Tune: LENOX, Lewis Edsen, 1782

Here's another largely unfamiliar hymn, finally one from within the "family" of the Methodist movement. Charles Wesley reported amazing numbers of people who received assurance of their salvation while singing this hymn. Leave it to "Daddy Charles" to portray so personal an experience of a difficult concept--the atonement--in a (then) popular hymn!

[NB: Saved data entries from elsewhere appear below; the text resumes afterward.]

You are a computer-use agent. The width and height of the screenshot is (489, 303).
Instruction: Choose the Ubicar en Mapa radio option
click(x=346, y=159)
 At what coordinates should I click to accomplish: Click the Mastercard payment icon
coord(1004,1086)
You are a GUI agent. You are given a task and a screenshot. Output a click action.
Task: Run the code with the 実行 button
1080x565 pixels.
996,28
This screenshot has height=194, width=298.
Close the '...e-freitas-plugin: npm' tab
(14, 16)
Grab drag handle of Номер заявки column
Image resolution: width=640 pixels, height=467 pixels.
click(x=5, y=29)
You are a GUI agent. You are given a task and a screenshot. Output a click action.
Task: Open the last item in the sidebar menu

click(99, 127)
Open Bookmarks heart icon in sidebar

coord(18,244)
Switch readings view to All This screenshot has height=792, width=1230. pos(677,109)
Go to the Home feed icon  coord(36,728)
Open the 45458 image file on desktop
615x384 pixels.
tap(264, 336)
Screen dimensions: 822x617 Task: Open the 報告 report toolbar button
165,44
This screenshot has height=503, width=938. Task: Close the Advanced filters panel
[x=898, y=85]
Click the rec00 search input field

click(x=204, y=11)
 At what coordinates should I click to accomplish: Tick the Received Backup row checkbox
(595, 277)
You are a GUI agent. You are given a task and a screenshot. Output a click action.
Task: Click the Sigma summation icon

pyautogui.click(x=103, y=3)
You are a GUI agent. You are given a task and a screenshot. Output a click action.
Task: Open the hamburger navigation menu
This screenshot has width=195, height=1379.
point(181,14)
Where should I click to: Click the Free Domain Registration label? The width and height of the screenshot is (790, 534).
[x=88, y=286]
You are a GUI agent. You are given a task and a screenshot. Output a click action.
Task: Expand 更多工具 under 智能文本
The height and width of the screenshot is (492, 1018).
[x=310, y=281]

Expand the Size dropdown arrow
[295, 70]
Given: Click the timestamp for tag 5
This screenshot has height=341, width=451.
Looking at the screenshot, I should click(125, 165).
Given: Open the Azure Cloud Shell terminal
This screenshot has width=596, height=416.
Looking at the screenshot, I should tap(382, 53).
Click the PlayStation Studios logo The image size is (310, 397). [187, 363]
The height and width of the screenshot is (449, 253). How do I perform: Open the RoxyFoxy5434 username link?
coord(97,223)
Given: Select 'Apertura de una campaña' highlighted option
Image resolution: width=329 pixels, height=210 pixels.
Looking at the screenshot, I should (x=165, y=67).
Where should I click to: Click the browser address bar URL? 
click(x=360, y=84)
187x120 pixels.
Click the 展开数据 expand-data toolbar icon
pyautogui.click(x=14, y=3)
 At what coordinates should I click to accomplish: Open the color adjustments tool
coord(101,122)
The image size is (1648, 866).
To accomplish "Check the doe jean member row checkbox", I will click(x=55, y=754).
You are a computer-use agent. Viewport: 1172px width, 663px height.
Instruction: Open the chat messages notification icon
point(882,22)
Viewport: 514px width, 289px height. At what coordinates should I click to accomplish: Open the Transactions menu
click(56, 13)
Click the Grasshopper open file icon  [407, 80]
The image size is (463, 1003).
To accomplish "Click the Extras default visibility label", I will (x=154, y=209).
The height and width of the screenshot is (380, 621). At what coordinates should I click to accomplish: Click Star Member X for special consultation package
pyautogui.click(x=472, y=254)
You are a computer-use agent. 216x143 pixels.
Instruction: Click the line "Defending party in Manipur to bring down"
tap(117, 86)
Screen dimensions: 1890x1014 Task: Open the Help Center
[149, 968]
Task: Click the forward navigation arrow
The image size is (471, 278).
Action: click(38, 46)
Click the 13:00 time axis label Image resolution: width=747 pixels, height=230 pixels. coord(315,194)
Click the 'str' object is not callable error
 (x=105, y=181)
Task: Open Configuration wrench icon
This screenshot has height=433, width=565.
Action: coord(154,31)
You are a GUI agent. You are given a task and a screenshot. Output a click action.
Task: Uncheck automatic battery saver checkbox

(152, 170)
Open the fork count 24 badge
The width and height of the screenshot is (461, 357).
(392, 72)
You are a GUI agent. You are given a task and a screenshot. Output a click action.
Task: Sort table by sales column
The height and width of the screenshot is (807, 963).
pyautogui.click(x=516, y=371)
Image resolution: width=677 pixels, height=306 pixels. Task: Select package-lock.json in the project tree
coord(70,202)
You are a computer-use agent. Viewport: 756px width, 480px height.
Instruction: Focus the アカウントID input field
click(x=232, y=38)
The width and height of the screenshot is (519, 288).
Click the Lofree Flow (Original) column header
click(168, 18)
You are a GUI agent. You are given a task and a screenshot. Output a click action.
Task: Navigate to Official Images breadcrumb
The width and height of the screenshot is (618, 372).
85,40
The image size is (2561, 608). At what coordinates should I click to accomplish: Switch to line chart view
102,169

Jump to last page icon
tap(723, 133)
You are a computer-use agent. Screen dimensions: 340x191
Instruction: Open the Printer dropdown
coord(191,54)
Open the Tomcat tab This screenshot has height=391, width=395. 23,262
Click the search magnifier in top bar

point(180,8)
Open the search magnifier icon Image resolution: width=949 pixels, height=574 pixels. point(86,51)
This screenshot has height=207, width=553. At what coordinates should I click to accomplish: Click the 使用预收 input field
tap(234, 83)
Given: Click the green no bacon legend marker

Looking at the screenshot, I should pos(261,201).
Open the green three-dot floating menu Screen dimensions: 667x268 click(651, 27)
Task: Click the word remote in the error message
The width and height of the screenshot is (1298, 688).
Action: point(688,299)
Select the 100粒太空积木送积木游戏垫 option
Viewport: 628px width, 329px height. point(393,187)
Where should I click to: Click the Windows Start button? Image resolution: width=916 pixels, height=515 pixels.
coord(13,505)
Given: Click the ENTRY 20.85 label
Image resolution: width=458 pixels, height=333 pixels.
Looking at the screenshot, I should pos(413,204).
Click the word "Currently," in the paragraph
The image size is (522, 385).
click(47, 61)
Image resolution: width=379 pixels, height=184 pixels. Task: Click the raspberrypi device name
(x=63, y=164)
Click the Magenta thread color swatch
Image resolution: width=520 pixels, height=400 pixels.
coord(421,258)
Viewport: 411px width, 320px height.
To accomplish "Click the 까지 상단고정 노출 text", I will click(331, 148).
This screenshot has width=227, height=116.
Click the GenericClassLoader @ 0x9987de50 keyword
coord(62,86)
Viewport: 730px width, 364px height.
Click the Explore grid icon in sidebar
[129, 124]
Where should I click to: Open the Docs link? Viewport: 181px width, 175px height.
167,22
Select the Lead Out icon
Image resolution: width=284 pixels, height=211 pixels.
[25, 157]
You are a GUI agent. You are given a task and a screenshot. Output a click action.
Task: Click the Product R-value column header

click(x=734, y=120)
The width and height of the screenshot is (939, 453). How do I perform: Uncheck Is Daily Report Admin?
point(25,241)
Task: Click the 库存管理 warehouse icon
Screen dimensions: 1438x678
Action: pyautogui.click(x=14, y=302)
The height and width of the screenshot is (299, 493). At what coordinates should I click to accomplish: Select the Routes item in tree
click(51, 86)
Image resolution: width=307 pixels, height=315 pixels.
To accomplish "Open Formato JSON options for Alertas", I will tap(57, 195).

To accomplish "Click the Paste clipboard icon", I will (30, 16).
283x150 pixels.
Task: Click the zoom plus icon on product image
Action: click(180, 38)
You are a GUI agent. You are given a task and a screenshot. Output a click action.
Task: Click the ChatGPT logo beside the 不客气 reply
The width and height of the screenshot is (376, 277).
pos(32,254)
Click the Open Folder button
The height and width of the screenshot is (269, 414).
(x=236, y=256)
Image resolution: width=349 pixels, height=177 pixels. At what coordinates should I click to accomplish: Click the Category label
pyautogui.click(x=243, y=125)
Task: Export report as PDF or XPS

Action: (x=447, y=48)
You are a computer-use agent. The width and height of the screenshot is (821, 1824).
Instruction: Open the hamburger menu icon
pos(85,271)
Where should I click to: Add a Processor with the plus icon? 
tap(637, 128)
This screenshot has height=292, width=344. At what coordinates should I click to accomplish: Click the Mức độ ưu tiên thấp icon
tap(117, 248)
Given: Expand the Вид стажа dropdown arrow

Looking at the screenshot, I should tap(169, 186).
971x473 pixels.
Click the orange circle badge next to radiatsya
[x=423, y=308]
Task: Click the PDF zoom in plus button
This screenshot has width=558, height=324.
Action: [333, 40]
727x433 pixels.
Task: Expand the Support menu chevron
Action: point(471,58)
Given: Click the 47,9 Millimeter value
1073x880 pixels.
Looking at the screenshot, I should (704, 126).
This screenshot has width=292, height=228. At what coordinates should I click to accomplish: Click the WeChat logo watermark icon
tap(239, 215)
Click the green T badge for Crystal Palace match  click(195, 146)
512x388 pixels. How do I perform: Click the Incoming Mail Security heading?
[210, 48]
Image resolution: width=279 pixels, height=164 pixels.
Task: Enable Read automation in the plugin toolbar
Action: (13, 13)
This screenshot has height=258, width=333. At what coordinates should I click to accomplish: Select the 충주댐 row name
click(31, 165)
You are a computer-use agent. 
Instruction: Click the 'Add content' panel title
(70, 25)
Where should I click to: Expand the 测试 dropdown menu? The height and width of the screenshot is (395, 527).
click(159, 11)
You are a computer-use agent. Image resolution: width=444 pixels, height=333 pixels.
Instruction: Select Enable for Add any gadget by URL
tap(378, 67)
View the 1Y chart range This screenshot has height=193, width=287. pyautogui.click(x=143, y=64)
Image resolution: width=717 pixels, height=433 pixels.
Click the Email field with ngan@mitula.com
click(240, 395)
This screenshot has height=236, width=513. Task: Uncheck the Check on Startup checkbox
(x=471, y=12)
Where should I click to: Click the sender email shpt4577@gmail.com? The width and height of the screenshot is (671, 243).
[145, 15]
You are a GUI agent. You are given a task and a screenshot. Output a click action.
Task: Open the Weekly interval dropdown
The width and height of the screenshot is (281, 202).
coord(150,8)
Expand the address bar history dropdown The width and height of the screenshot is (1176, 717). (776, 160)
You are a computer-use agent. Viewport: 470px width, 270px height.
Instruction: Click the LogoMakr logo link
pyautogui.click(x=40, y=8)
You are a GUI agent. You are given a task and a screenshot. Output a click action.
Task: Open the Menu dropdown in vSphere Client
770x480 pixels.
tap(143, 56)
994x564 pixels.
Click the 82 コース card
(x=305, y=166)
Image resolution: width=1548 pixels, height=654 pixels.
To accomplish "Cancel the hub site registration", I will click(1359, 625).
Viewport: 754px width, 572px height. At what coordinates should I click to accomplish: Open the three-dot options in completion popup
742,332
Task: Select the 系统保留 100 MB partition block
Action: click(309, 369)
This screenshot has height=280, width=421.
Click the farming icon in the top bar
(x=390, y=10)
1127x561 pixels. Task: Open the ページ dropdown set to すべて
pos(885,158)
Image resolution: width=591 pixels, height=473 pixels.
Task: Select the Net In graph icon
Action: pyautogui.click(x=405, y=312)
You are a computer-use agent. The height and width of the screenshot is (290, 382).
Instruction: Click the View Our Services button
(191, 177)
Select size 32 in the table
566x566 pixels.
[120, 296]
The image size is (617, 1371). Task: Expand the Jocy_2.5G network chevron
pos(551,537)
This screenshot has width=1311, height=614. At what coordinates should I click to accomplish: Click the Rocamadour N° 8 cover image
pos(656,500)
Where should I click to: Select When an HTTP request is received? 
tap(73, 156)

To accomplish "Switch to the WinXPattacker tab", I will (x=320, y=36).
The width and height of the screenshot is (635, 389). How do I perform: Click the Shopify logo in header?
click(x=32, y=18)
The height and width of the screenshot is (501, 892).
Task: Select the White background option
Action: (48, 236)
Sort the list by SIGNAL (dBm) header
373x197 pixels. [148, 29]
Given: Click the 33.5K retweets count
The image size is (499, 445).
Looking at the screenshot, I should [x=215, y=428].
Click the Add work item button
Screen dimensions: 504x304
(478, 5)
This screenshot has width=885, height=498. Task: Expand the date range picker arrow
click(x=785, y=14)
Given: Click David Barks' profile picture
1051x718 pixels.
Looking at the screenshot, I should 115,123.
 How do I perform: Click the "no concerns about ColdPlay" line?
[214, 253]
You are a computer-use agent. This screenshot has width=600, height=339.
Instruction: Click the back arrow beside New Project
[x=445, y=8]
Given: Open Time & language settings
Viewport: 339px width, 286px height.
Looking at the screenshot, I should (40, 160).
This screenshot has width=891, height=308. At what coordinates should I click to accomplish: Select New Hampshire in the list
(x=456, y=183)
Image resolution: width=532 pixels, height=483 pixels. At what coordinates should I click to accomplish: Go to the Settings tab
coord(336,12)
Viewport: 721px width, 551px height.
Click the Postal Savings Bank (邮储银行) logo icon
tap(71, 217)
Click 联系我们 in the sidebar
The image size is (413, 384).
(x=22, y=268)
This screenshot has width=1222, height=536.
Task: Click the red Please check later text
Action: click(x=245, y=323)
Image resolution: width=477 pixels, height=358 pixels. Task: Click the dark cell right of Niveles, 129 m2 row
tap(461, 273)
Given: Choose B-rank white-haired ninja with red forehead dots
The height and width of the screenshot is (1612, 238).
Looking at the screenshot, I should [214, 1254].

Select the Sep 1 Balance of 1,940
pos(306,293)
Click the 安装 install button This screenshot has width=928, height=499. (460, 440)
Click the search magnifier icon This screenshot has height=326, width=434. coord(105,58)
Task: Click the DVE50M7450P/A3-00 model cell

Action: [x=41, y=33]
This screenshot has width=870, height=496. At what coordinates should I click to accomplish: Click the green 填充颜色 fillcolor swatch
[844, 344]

Arise, my soul, arise; shake off thy guilty fears;
The bleeding sacrifice in my behalf appears:
Before the throne my surety stands,
Before the throne my surety stands,
My name is written on His hands.

He ever lives above, for me to intercede;
His all redeeming love, His precious blood, to plead:
His blood atoned for all our race,
His blood atoned for all our race,
And sprinkles now the throne of grace.

Five bleeding wounds He bears; received on Calvary;
They pour effectual prayers; they strongly plead for me:
“Forgive him, O forgive,” they cry,
“Forgive him, O forgive,” they cry,
“Nor let that ransomed sinner die!”

The Father hears Him pray, His dear anointed One;
He cannot turn away, the presence of His Son;
His Spirit answers to the blood,
His Spirit answers to the blood,
And tells me I am born of God.

My God is reconciled; His pardoning voice I hear;
He owns me for His child; I can no longer fear:
With confidence I now draw nigh,
With confidence I now draw nigh,
And “Father, Abba, Father,” cry.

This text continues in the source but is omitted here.